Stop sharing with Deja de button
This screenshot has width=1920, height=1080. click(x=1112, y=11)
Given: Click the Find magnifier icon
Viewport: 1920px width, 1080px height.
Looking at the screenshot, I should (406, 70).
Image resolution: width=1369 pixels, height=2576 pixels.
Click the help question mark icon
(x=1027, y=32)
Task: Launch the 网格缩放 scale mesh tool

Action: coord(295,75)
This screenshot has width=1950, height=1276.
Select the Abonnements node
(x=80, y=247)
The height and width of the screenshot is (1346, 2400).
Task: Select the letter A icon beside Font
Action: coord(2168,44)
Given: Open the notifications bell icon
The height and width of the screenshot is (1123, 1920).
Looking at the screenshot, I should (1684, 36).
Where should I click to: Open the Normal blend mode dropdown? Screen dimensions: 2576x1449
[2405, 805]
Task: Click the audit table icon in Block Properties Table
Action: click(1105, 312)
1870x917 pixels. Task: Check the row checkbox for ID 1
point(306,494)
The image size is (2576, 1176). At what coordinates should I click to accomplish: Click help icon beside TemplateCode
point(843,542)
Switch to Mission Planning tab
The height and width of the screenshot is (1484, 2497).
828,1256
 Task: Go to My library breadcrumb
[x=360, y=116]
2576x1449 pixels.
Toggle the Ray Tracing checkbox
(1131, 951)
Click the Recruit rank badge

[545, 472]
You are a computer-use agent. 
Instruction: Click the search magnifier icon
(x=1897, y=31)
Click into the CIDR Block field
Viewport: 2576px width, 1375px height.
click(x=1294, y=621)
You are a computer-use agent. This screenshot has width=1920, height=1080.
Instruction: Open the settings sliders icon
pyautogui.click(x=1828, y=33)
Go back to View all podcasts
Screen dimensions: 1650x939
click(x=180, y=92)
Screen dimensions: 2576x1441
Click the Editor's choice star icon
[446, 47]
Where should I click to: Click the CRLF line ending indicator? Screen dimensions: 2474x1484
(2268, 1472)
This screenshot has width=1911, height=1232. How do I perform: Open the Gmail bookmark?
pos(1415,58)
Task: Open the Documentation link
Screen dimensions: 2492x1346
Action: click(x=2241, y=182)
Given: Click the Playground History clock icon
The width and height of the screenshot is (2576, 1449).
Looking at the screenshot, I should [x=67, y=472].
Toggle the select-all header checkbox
####
What is needed:
For the word "agent", show every line of the entries that holds it.

Expected answer:
You are a computer-use agent. 
You are a computer-use agent. This screenshot has width=1920, height=1080.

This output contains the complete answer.